"L'apôtre des pauvres"

Le père Pedro Opeka est un religieux catholique né en 1948 à Buenos Aires, d'une famille d'origine slovène qui a fui la Yougoslavie.
Il arrive en 1970 comme missionnaire à Madagascar, à Vangaindrano, une des régions les plus démunies du sud-est. Il aide les paysans à améliorer la culture du riz, des céréales et du café. Il crée aussi des groupes de villageois et de jeunes pour les aider à bâtir des projets communs et à prendre en main leur avenir.
En 1989, après être allé avec de jeunes séminaristes sur les collines d'Antananarivo. Il y découvre femmes, hommes et enfants errant dans la décharge de la capitale, parmi les chiens et les porcs, attendant que les bennes déversent les déchets. Le père Pedro fonde alors l'association Akamasoa qui signifie en malgache "Les bons amis". Son objectif consiste à redonner une dignité humaine aux plus pauvres grâce à un logement décent qu'ils contribuent eux même à construire, à scolariser les enfants en leur offrant un travail rémunéré. En 27 ans, l'Association a accordé une aide d'urgence à plus de 34.000 personnes en détresse.

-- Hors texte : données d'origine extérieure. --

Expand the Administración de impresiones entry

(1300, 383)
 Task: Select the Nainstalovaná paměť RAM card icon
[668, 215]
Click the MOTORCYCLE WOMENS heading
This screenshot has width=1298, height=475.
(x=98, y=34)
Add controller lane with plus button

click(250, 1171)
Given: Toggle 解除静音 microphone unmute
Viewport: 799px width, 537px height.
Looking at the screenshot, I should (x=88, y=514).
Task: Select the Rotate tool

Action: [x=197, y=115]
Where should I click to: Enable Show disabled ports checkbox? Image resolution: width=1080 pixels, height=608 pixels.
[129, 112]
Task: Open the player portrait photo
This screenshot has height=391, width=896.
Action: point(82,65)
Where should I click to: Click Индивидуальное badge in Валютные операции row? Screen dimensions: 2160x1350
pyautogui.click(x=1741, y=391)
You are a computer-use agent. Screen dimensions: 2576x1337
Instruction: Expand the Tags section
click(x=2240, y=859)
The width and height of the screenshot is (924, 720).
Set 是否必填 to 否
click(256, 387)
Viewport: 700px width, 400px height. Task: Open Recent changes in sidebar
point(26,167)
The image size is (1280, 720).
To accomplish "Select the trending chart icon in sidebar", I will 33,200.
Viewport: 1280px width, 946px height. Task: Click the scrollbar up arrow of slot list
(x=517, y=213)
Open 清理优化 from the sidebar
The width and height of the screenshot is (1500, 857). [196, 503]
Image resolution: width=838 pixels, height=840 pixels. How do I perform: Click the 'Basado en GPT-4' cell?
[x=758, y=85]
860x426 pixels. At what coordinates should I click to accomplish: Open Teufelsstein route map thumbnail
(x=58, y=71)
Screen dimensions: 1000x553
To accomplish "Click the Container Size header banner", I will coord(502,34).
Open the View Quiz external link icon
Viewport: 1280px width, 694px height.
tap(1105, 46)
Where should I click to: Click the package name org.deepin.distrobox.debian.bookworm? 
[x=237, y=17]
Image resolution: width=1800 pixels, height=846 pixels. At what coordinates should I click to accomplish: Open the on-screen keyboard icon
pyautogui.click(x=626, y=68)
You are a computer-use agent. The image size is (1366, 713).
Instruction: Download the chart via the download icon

Elle en accueille 17.000, dont 11.000 enfants scolarisés dans les 18 villages qu'elle a construits.

L'association Akamasoa a bâti plus de 3.000 habitations en briques, 324 classes dans des écoles neuves, des dispensaires, des stades... et assure un salaire à plus de 3.000 personnes (carrières de granit, fabrication de briques, pavage des places, des rues et routes, maçonnerie, menuiserie, charpente, construction métallique, mécanique, cantines, fleurissement, nettoyage, artisanat d'art, etc.) sur plusieurs sites à Madagascar. Le père Pedro se bat pour autofinancer une partie de son association et finance aussi son combat contre la misère en voyageant à travers le monde pour susciter des dons.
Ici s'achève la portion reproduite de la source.